# START OF TEXT EXTRACT

Hailed by The Guardian as “a cellist of power and grace” who possesses “mature artistry and willingness to go to the brink,” three-time GRAMMY®-nominated cellist Seth Parker Woods has established his reputation as a versatile artist and innovator across multiple genres. Woods’ projects delve deep into our cultural fabric, reimagining traditional works and commissioning new ones to propel classical music into the future. As The New York Times wrote, “Woods is an artist rooted in classical music, but whose cello is a vehicle that takes him, and his concertgoers, on wide-ranging journeys.” Also at the forefront of fashion, Woods has topped the “Best Dressed” lists in Variety, Texas Monthly, and OC Register, among others. He is an honoree of the 2023 Seattle Symphony’s 25th Anniversary Silver Gala and recipient of the 2022 Chamber Music America Michael Jaffee Visionary Award. Woods has served on the faculty of the Thornton School of Music at The University of Southern California since 2022, and was appointed to the Robert Mann Chair in Strings and Chamber Music in 2024.

# END OF TEXT EXTRACT
# START OF SOURCE MATERIAL

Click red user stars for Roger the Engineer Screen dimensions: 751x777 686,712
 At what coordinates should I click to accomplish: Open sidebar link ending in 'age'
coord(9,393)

# END OF SOURCE MATERIAL

● WHAT YOU NEED TO DO
Continue the biography of cellist Seth Parker Woods from its last sentence.

● RESPONSE TO THE EXERCISE
Among the highlights of his 2024-2025 season, Woods performs in the world premiere of Nathalie Joachim’s new cello concerto, Had to Be, at Spoleto Festival USA. He later performs the same piece in its New York premiere as he makes his debut with the New York Philharmonic. Among his other upcoming engagements, Woods performs the East Coast premiere of Rebecca Saunders’ cello concerto Ire as 2024 Guest Artist with The Next Festival of Emerging Artists. He later makes his Los Angeles Philharmonic debut in the world premiere of a new cello concerto by Julia Adolphe. A core member of the music collective Wild Up, Woods is also a featured soloist in the fourth release of Wild Up's GRAMMY®-nominated Eastman Project: Eastman Vol. 4: The Holy Presence, an exploration of composer Julius Eastman’s works on religious themes released June 21, 2024 on New Amsterdam Records and nominated for a 2025 GRAMMY® Award for Best Classical Instrumental Solo. In a second new release due out this season on Sono Luminus Recordings, Woods is featured alongside flutist Claire Chase on a recording of music by Anna Thorvaldsdottir.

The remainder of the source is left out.